Маяковский после появления пьесы «Дни Турбиных» на сцене МХАТа расценил Булгакова как писателя буржуазной складки, исполнителя социального заказа новой буржуазии. Об этом Маяковский говорил и в выступлениях по вопросу театральной политики, и в стихах:

        На ложу
в окно
      театральных касс
такая ногтем лаковым,
он
  дает
    социальный заказ
на «Дни Турбиных» —
      Булгаковым.

(«Лицо классового врага. / Буржуй — нуво.» 1928)

В пьесе «Клоп» (1929) Маяковский включил фамилию Булгакова в словарь «умерших слов», предсказывая полное забвение Булгакова к 1979 году (во второй части действие пьесы «Клоп» переносится в будущее). Ослепленный большевистской идеологией, Маяковский оказался плохим пророком.

Сопоставляя творчество Булгакова и Маяковского, А. Метченко сразу заговорил о «диаметральной противоположности» писателей во многих аспектах [155, с. 210—211]. Позже М. Петровский писал еще более определенно о том, что Маяковский и Булгаков представляли «крайние фланги, вернее полюса советской литературы своего времени» [156, с. 391]. Общим местом в работах исследователей остается мнение, согласно которому позиция Маяковского явно предпочтительней. Для А. Метченко очевидно превосходство Маяковского, как основоположника социалистического реализма в поэзии. В. Новикову позиция Маяковского представляется более социально активной [18, с. 7], Е. Яблокову — более определенной [157, с. 13]. Оценки подобного рода были в какой-то мере объяснимы в 60—70-е годы, теперь они могут вызывать лишь недоумение. М. Петровский, В. Новиков, Е. Яблоков все еще воспринимают Маяковского на основе исследований В. Перцова, А. Метченко, З. Паперного, не беря во внимание идущей переоценки творчества поэта, в том числе и его сатиры.
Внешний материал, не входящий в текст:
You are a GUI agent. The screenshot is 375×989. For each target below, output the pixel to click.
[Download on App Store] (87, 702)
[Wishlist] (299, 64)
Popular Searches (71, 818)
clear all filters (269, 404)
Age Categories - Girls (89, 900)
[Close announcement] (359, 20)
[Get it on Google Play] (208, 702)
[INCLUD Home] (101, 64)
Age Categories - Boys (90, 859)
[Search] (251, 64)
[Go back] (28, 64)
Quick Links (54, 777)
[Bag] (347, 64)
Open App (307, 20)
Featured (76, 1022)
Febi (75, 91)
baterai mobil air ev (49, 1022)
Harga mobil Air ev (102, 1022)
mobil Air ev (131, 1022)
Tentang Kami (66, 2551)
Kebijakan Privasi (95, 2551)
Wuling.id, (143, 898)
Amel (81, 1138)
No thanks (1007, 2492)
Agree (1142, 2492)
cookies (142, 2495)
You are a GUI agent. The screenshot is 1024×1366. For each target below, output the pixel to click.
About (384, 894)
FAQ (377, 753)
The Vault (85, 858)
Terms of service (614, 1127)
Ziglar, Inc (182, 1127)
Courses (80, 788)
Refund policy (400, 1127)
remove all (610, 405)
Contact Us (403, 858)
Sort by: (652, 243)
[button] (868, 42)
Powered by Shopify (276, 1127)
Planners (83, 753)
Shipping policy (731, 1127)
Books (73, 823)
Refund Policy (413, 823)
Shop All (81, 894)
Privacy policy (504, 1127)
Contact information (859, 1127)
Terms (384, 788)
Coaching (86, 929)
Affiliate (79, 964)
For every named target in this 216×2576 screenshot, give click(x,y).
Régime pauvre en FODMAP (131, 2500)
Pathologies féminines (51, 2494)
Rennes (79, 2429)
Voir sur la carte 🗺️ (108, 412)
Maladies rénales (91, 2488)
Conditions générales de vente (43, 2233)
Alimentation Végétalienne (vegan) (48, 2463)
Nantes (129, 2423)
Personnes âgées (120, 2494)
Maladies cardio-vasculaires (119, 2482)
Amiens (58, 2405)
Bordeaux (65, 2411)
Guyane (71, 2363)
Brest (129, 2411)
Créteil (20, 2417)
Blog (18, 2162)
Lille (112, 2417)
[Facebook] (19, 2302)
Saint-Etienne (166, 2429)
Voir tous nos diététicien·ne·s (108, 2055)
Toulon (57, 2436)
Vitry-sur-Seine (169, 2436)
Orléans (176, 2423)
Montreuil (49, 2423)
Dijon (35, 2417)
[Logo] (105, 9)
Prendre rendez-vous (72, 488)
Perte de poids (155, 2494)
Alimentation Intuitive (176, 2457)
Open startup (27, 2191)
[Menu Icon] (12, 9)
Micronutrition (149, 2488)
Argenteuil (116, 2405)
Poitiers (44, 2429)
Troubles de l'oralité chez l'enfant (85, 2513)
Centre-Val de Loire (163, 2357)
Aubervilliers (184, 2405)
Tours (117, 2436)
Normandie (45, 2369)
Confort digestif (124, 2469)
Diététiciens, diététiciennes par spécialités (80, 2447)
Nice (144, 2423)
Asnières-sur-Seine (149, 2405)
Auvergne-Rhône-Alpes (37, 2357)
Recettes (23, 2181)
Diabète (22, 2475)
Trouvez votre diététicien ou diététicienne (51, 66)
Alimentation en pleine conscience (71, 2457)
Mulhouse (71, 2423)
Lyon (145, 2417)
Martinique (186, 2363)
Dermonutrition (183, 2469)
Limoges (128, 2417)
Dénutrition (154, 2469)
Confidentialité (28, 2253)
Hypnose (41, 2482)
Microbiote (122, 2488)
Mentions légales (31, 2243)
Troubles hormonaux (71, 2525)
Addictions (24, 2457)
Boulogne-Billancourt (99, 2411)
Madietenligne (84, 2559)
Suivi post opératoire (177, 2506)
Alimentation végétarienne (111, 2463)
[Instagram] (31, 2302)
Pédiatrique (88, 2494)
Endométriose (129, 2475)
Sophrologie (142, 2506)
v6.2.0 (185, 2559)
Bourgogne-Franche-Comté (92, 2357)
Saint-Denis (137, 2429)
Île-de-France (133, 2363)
В огромном массиве обличительной продукции Маяковского, выдержанной в духе большевистской идеологии, есть, однако, и такие произведения, в которых негодующие чувства поэта выражены по-человечески просто и естественно и оценивается изображаемое с точки зрения традиционных идеалов гуманизма и общечеловеческой нравственности. Нарочитый примитивизм «Стихотворения о Мясницкой, о бабе и о всероссийском масштабе» и до сих пор закрывает от исследователей серьезность и глубину его проблемы. А. Михайлов полагает, что это обычный газетный фельетон, на который, по нынешним временам, обязан давать ответ в газету райисполком [158, с. 198]. А ведь Маяковский уже тогда, в 1921 году, выявил и осудил тревожную тенденцию в политике советского государства: внимание исключительно к крупномасштабным державным делам и полное пренебрежение нуждами отдельно взятого труженика. Воспевая многомиллионные массы в своих пафосных стихах, Маяковский не забывает о судьбе рядовых советских людей. С горькой усмешкой пишет он о том, какие трудности испытывает

оглохшая
    от примусов пыхтения
        и уханья
баба советская,
      в загсе венчанная,
самая передовая
      на общей кухне

(«Вместо оды»)

Грустная ирония окрашивает гиперболу поэта, когда он живописует, как некая сообразительная Надежда Петрова, не имея денег на покупку одежды, приобрела гуталин, намазалась и ходила в таком виде, выдавая себя за негритянку из джаза («Негритянка Петрова»). Нелегко женщинам и на службе в советском учреждении, где для них складывается

      Быт рабынь
    или котят.
Не накрасишься —
    не примут,
а накрасься —
    сократят.

(«Машинистке»)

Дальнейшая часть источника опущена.